95 El reino de Kent se estableció en el siglo v d.C. y permaneció hasta finales del siglo ix, en que se incorpora al reino de Wessex. Actualmente es uno de los condados o provincias en que se organiza administrativamente Inglaterra y se ajusta con bastante precisión a la descripción que se da del antiguo reino en el texto original inglés, ya que los traductores han cambiado casi todos los puntos cardinales que utiliza Belmur para describir lo que era entonces y sigue siendo hoy en día el condado de Kent: Surrey al oeste, Sussex al suroeste, el canal de la Mancha al sur, el estrecho de Dover al sureste, la región de los Downs al este y el Támesis al norte (The Female Quixote VI.1. 209).
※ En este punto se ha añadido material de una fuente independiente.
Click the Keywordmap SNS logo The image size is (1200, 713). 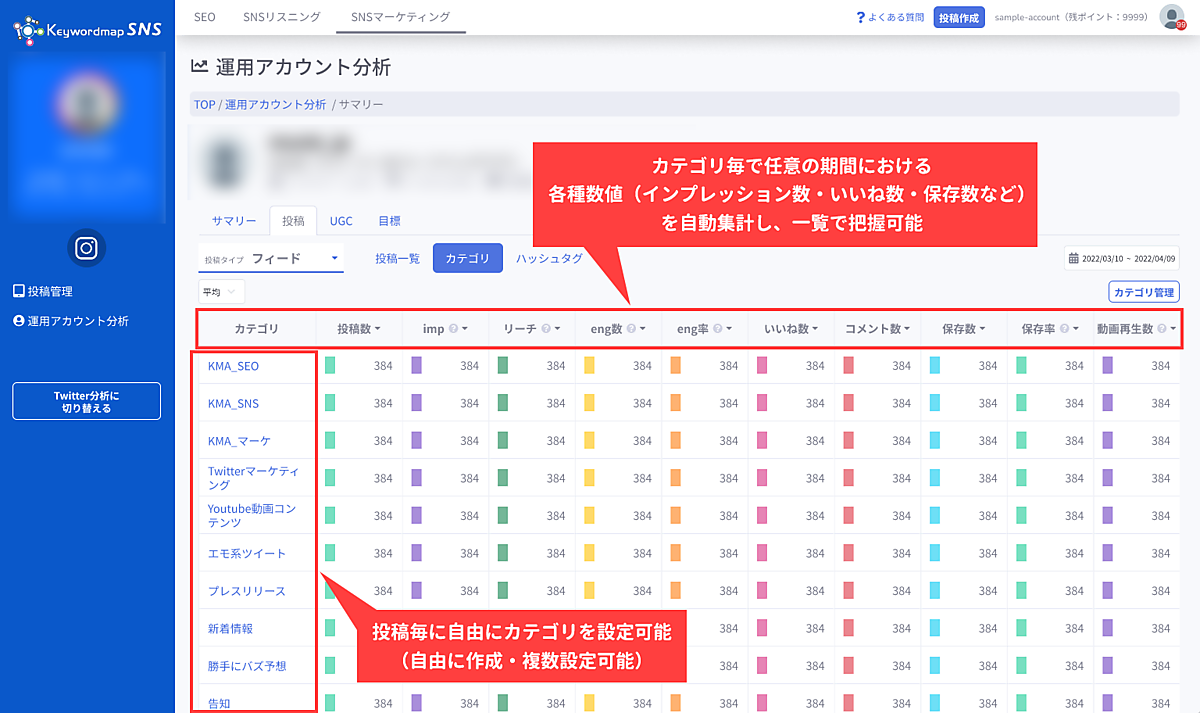click(87, 29)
De ahí la irónica respuesta del barón acto seguido, pues está describiendo una provincia inglesa, más que un reino.

96 ‘osan enfrentarse a los reyes’.

97 La muselina es una tela de algodón muy fina y delicada; el término se incorpora al diccionario académico en 1803 según NTLLE.

98 La historia de Arsinoe y Filadelfo se relata en Cléopâtre IV.3 y 4 y la de Filoxipes y Policreta en Artamène II.3 (Dalziel 403-404).